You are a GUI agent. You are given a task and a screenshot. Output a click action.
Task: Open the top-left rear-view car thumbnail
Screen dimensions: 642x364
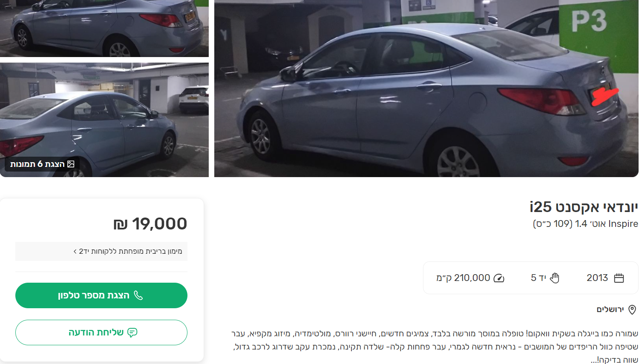[104, 28]
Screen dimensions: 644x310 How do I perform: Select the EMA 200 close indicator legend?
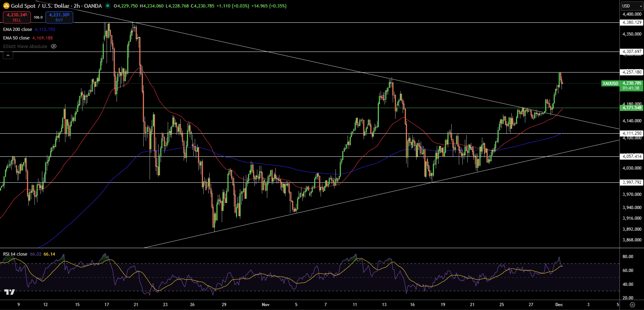click(x=17, y=30)

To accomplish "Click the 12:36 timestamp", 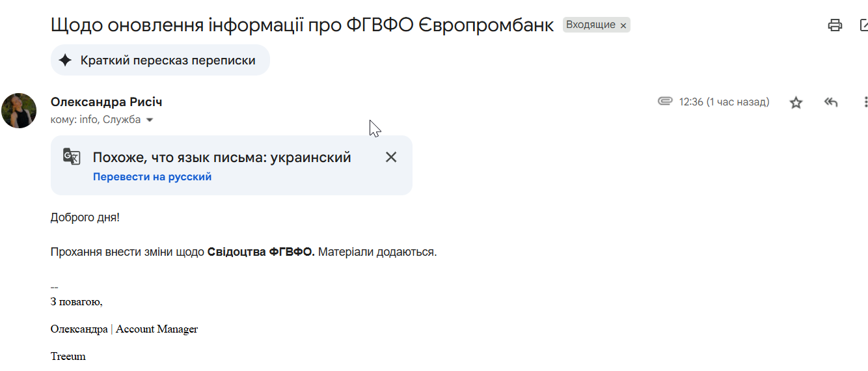I will 724,102.
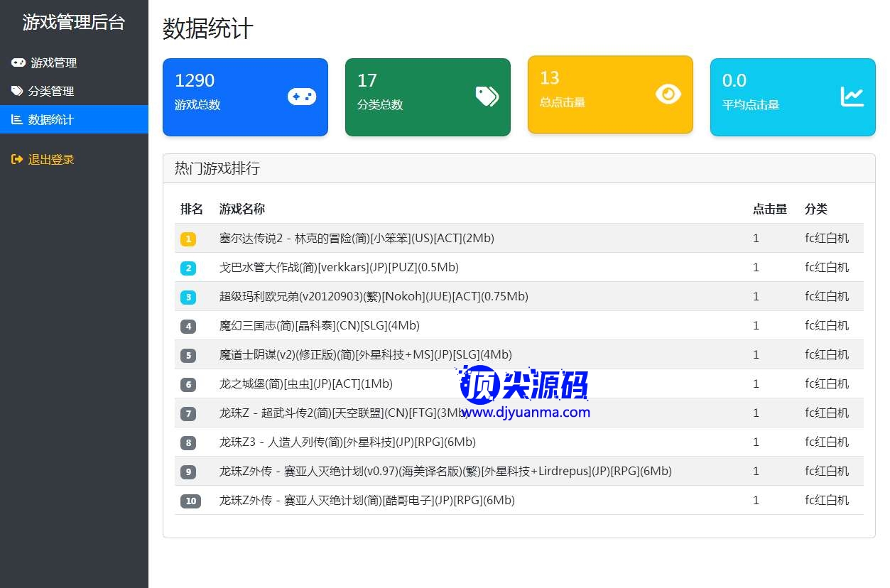
Task: Click the tag icon beside 分类管理
Action: point(17,91)
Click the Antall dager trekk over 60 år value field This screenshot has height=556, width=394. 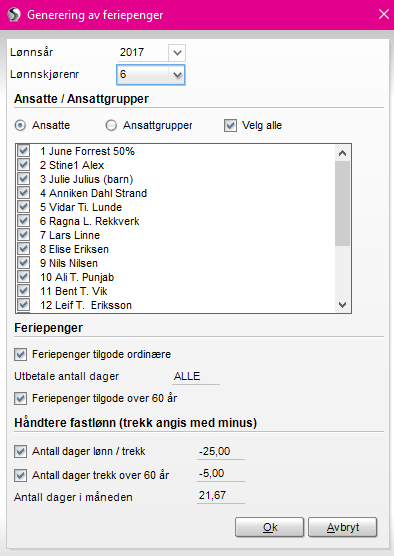(x=221, y=474)
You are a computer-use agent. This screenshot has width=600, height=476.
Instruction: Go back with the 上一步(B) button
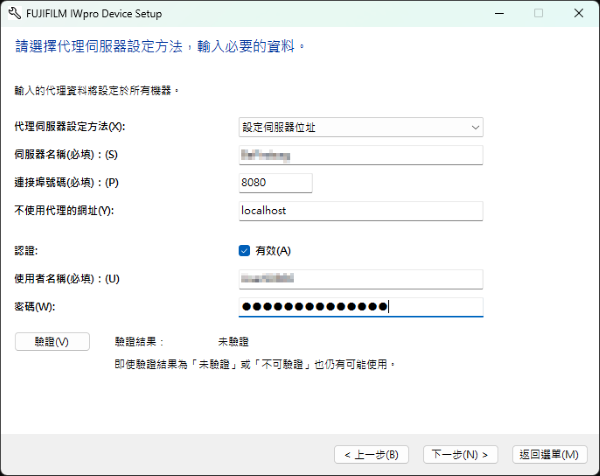[371, 454]
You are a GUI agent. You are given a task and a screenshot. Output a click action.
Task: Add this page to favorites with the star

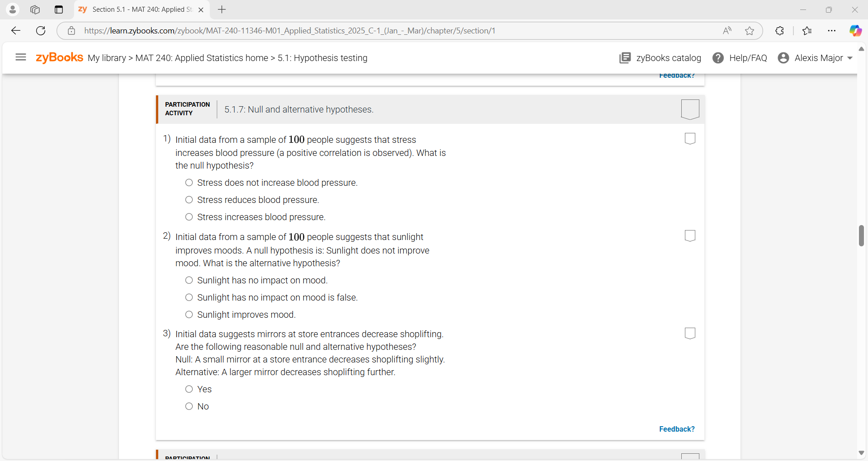[x=750, y=31]
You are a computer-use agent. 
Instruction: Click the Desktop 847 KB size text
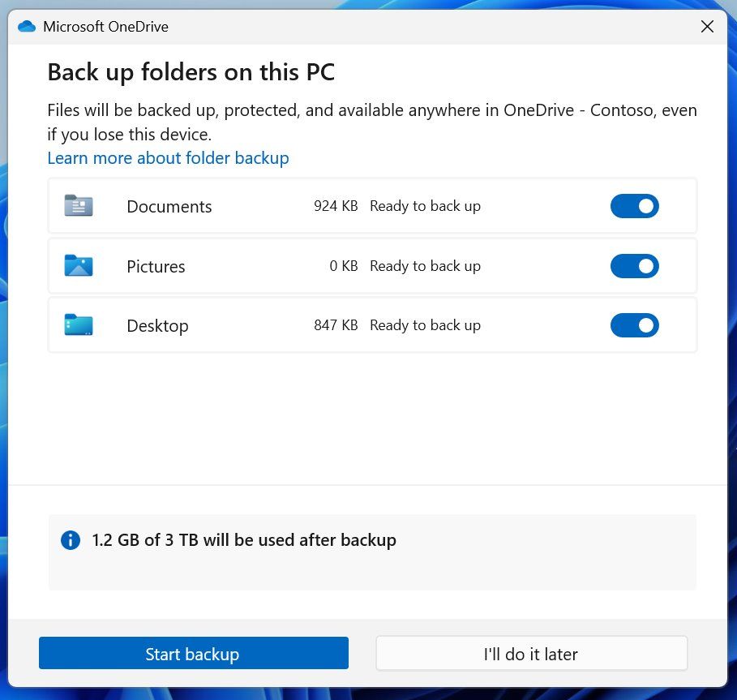tap(336, 325)
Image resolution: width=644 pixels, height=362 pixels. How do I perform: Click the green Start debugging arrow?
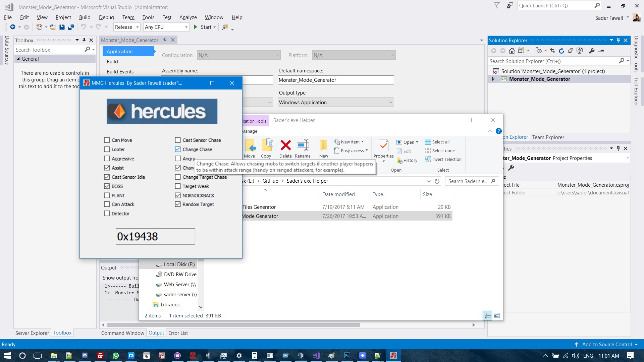[195, 27]
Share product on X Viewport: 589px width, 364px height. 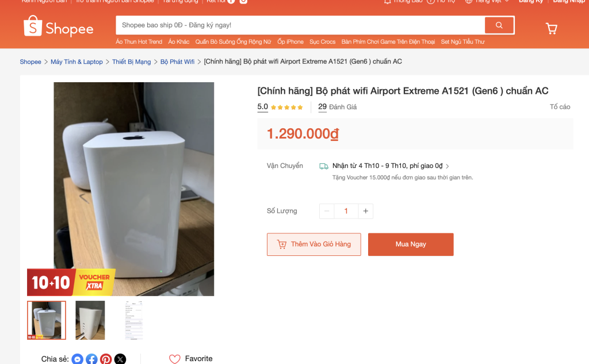pos(120,359)
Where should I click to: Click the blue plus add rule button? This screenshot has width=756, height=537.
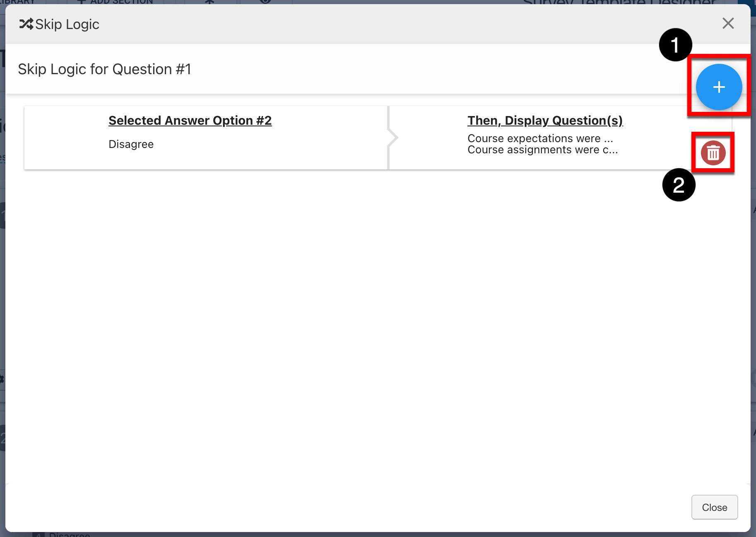pyautogui.click(x=718, y=87)
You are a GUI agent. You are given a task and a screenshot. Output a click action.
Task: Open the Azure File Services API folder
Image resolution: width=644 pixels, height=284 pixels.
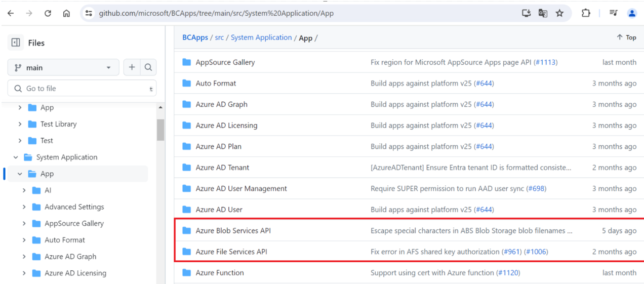coord(231,252)
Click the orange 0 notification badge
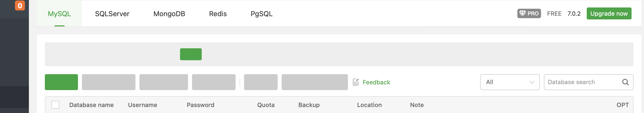644x113 pixels. [20, 6]
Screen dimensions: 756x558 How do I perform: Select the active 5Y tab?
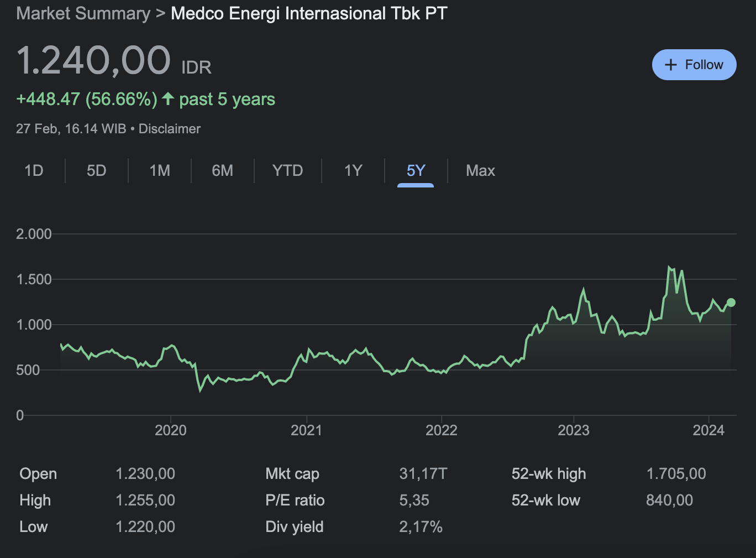tap(416, 170)
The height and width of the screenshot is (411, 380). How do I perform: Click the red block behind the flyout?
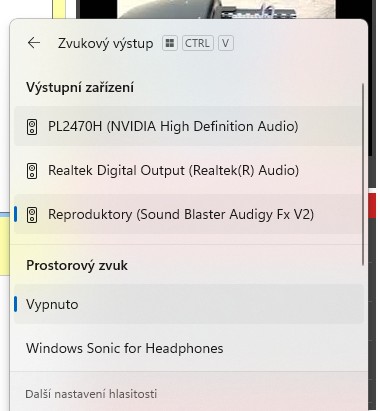[372, 206]
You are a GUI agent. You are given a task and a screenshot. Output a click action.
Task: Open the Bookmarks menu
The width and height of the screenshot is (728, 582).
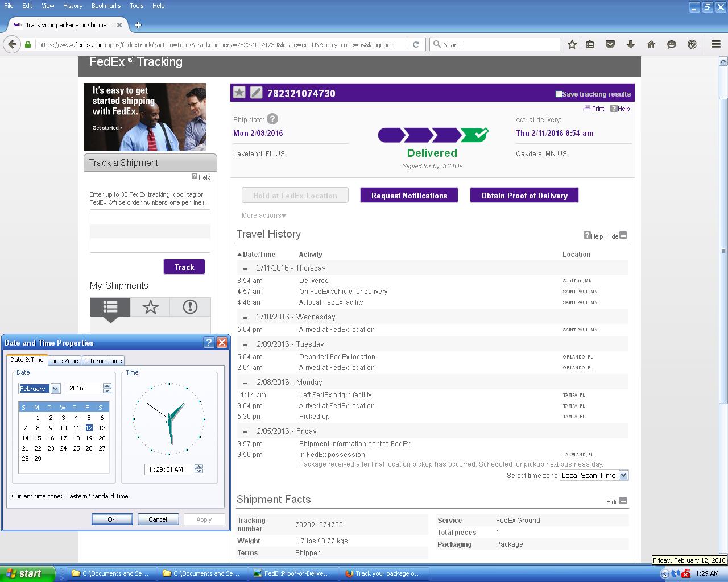106,6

-- -- --

Task objective:
Transcribe exactly the lines from the one containing "Task: Open the Azure File Services API folder" through the last line of the records above, and nothing else. Leave out the pictures.

Result of this exercise:
Task: Open the Azure File Services API folder
Image resolution: width=644 pixels, height=284 pixels.
coord(231,252)
Click the orange 0 notification badge
644x113 pixels. [20, 6]
Screen dimensions: 756x558 How do I perform: Select the active 5Y tab?
tap(416, 170)
The height and width of the screenshot is (411, 380). How do I perform: Click the red block behind the flyout?
[372, 206]
You are a GUI agent. You are given a task and a screenshot. Output a click action.
Task: Open the Bookmarks menu
The width and height of the screenshot is (728, 582).
106,6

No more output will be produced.